— Я тебе покажу Паганини! — вопил он.
Женька быстро и толково разъяснил Сережке, в чем собственно, дело.
Сережка неожиданно согласился:
— Так сразу бы и сказали. С вами в оркестре я буду играть. Даже интересно. А Паганини запирали в чулане, где крысы бегали. Охота была!
Обрадованные таким легким успехом, мы кинулись агитировать других, но никто больше не согласился, если не считать Тани.
На большой перемене я сбегал домой и притащил бабушкину энциклопедию. Тане досталась труба.
Таня почему-то обиделась, но ничего не успела сказать, потому что опять прозвенел звонок — перемена окончилась.

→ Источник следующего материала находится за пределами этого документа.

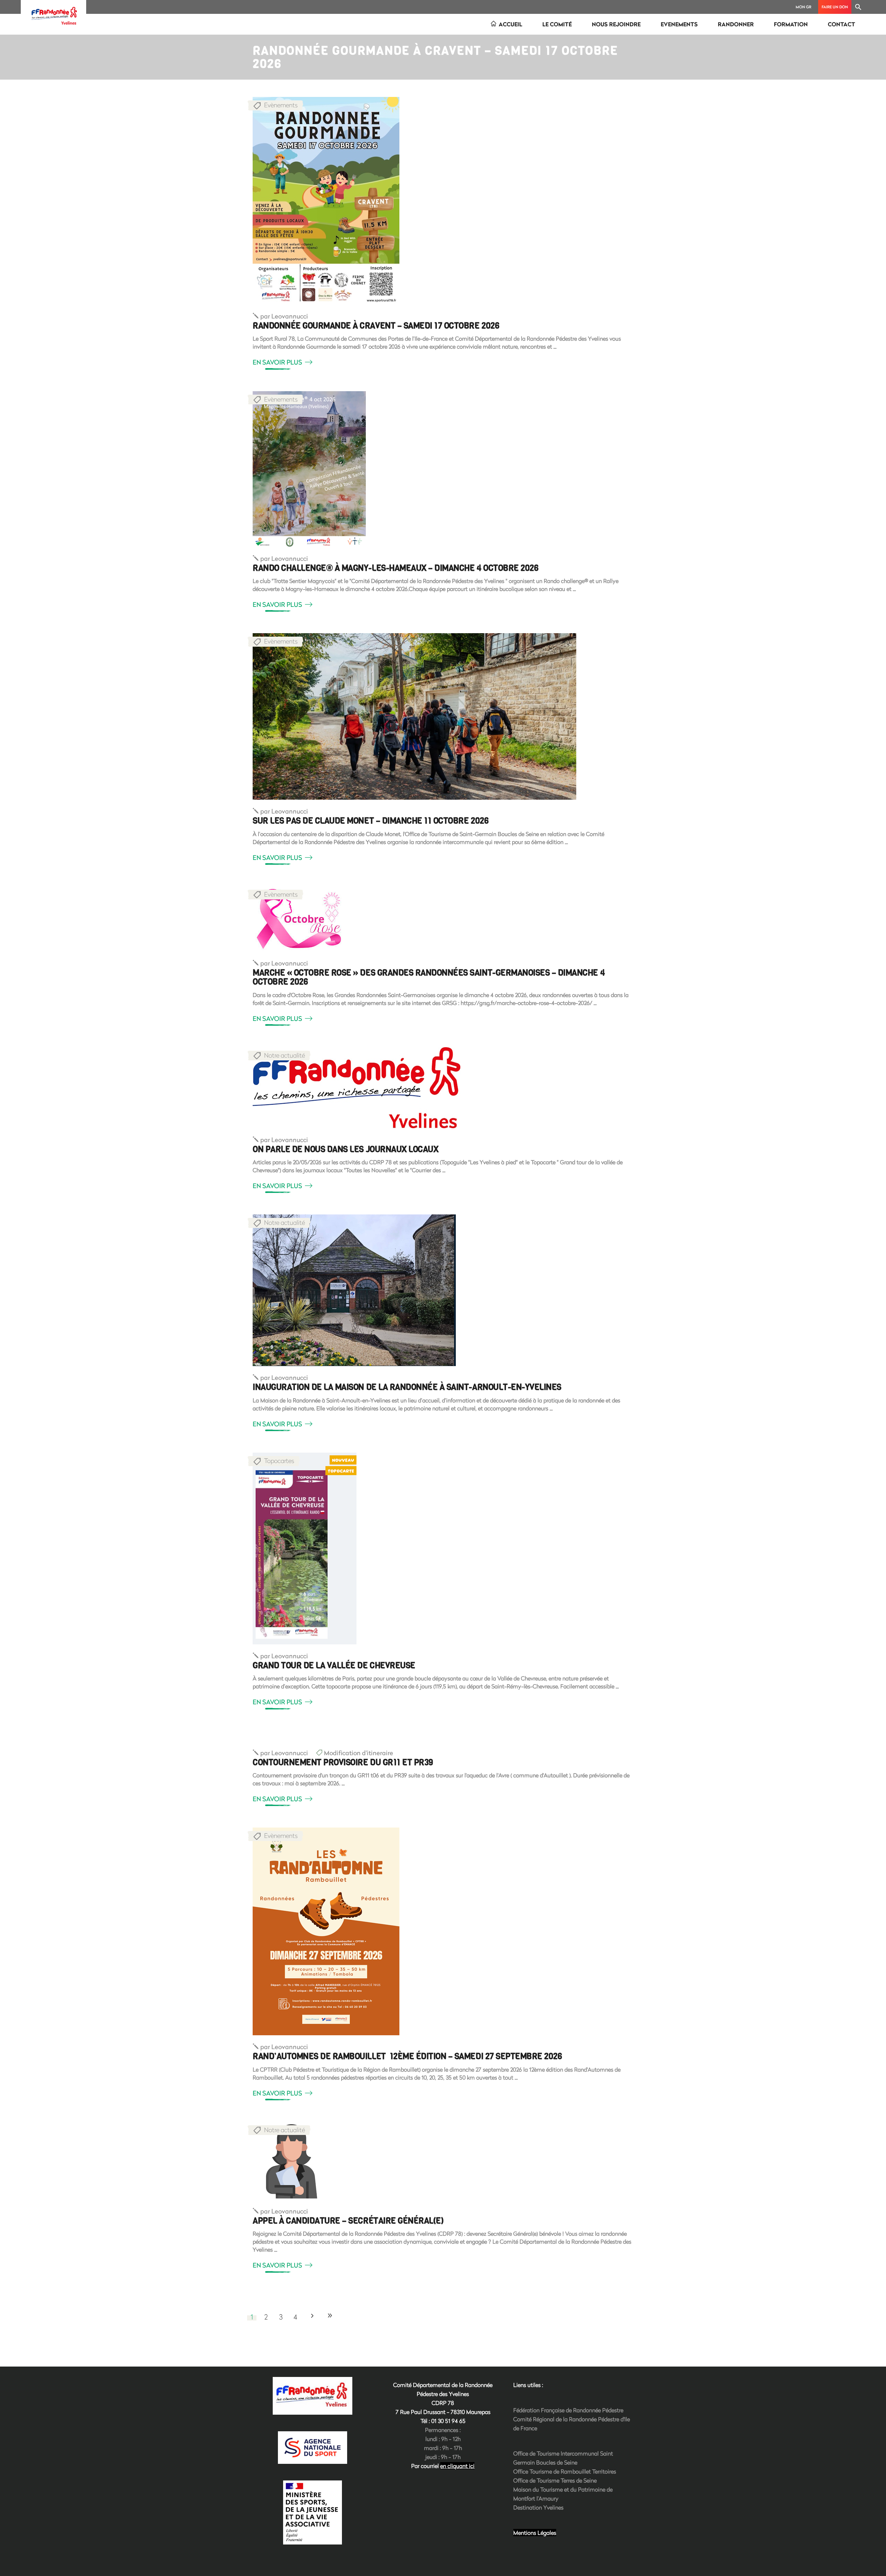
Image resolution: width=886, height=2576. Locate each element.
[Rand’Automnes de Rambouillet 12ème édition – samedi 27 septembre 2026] (326, 1931)
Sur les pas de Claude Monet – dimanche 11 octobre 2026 (370, 820)
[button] (858, 7)
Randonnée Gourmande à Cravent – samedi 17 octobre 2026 (376, 325)
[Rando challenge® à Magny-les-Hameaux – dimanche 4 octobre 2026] (309, 469)
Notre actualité (284, 1055)
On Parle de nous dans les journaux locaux (345, 1149)
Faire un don (835, 6)
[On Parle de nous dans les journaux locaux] (356, 1087)
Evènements (281, 105)
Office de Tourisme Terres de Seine (555, 2480)
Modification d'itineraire (358, 1753)
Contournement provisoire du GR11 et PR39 (343, 1762)
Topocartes (279, 1460)
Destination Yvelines (538, 2507)
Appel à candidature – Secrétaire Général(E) (348, 2220)
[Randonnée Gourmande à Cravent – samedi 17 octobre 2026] (326, 201)
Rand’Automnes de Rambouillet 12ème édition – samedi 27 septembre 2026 (407, 2056)
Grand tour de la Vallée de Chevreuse (334, 1665)
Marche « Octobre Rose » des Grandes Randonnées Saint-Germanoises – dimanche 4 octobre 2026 (429, 977)
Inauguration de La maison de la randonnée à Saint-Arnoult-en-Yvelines (407, 1387)
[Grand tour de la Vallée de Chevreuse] (304, 1548)
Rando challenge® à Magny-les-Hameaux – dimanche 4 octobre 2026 (395, 568)
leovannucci (284, 316)
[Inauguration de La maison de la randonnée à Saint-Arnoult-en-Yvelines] (354, 1290)
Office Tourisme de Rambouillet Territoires (564, 2471)
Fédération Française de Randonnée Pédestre (568, 2410)
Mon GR (803, 6)
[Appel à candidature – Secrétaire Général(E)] (292, 2161)
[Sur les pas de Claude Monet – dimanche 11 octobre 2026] (414, 716)
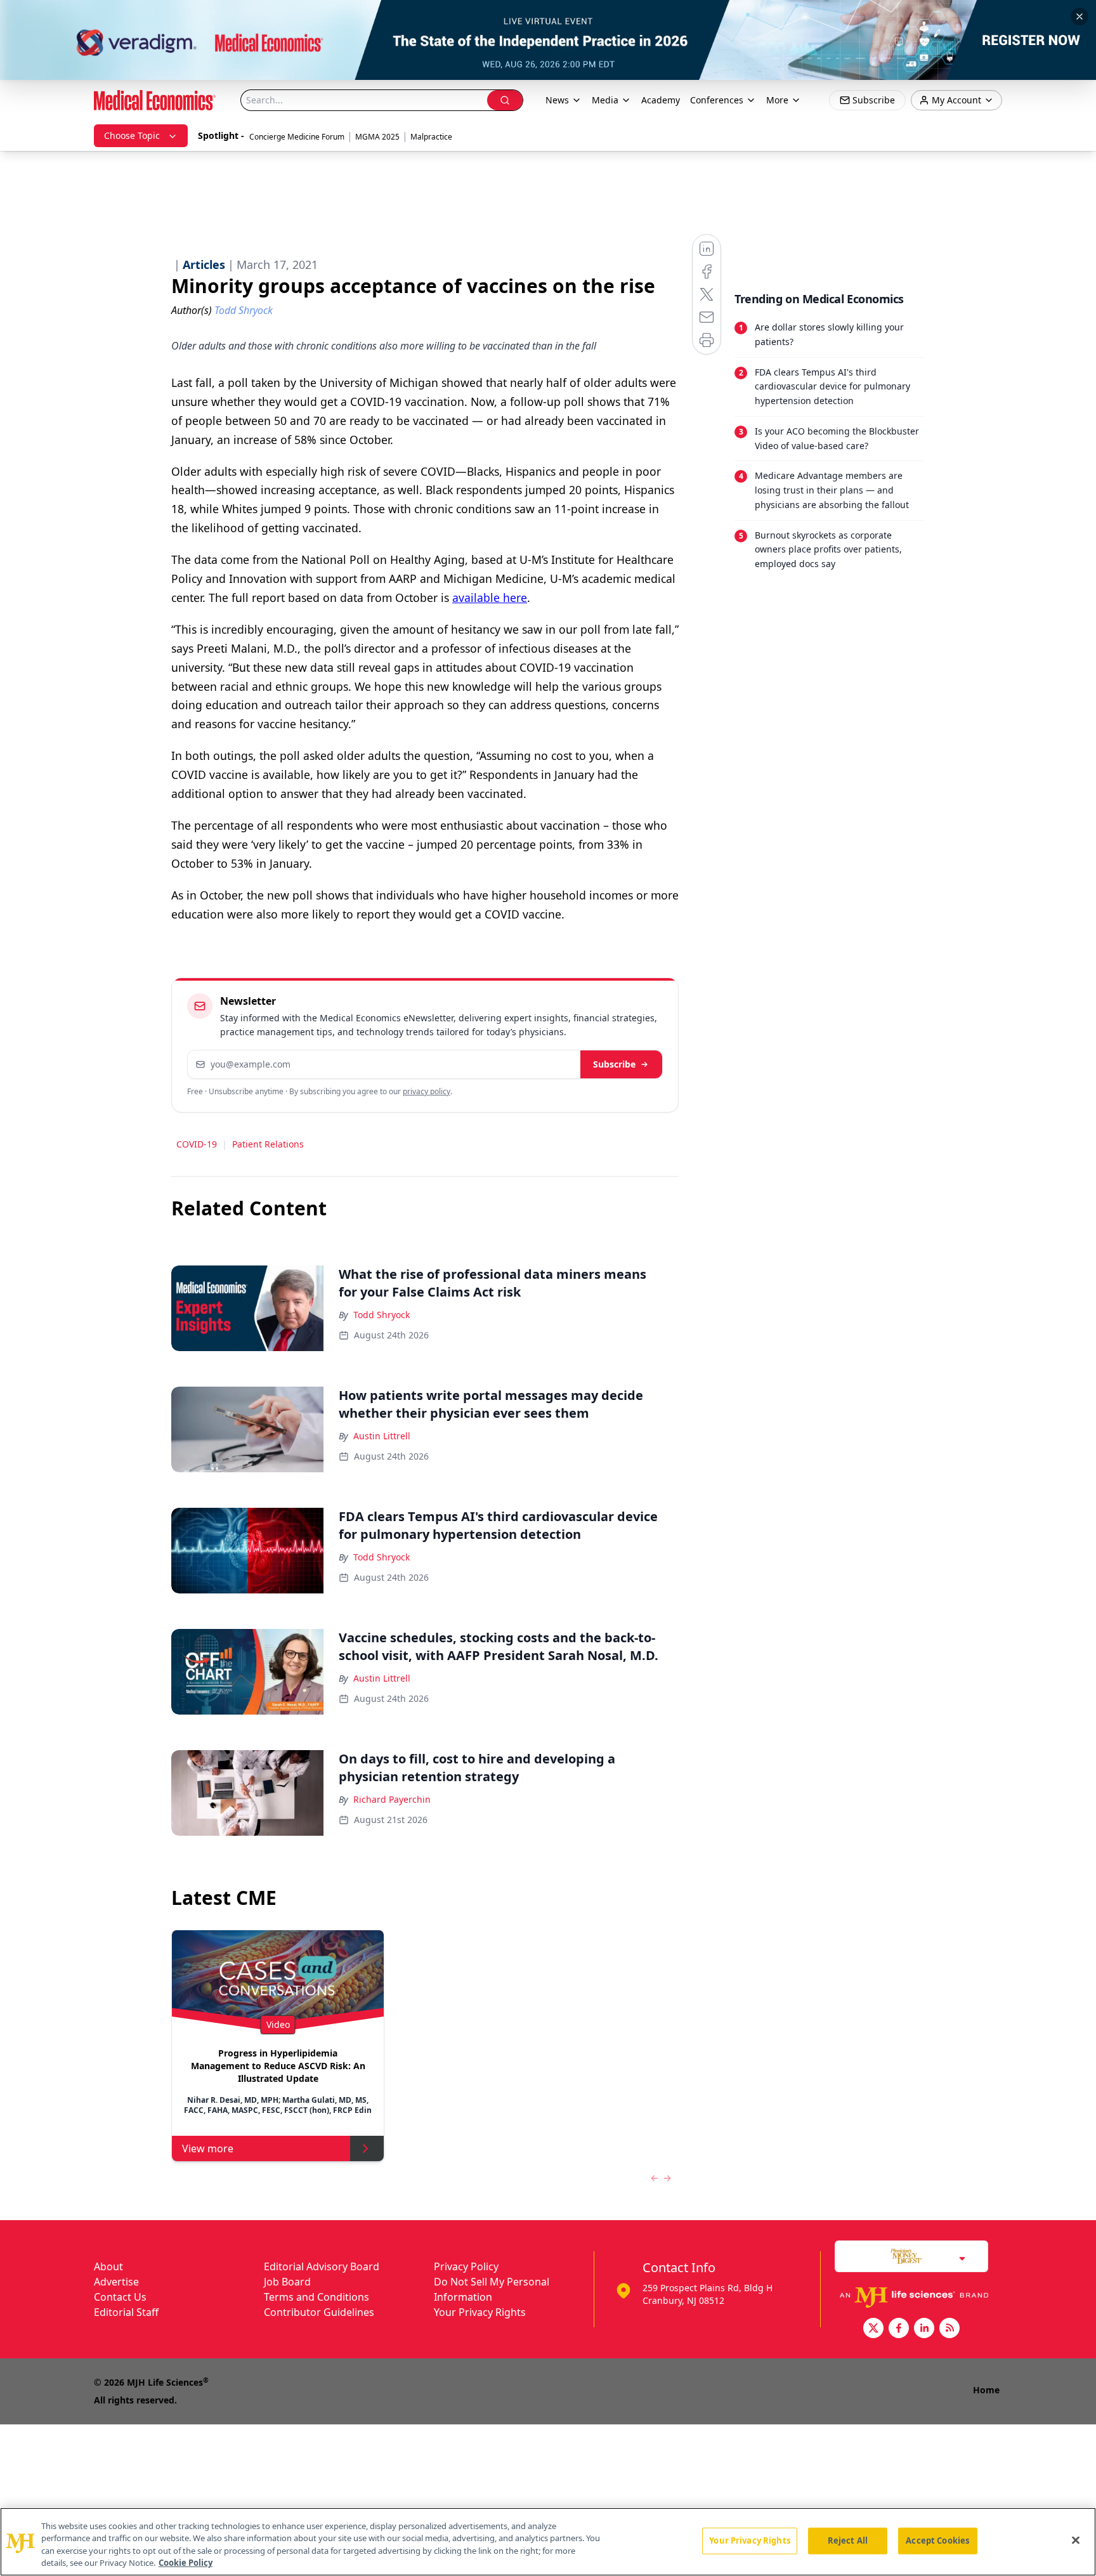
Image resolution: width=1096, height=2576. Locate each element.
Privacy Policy (466, 2266)
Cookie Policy (185, 2562)
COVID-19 (196, 1144)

И тут, на уроке, вовсю заработал телеграф.
Таня что-то написала Женьке.
Зная Танин капризный характер, Женька, не распечатывая, отправил записку обратно. Тогда Таня написала:
Передай Жене, что я не согласна.
Я сообщил об этом Женьке, а он написал в ответ:
Передай Тане, что ее дело — труба. Пусть помалкивает!
Но к концу урока Женька все же уступил. Он снова поился в энциклопедии и нашел там на одной-единственной хранившейся странице на букву «Т» название еще одного музыкального инструмента — тромбон. Таня немедленно написала:
Вот это другое дело!
НУЖЕН ИНСТРУМЕНТ НА БУКВУ «Г»!
Итак, роли в будущем оркестре были распределены. Осталось достать музыкальные инструменты.
И мы с жаром принялись за дело.
Вечером Васька потащил меня к себе домой.
— Помогать будешь, — сказал он.
Васькин отец, склонившись над самодельным верстаком, точил что-то маленьким напильничком.
Мы смотрели на него и молчали. Наконец я дернул Ваську за рукав и шепнул:
— Мне домой пора.
— Сейчас! — тоже шепотом ответил Васька. — Так сразу нельзя!..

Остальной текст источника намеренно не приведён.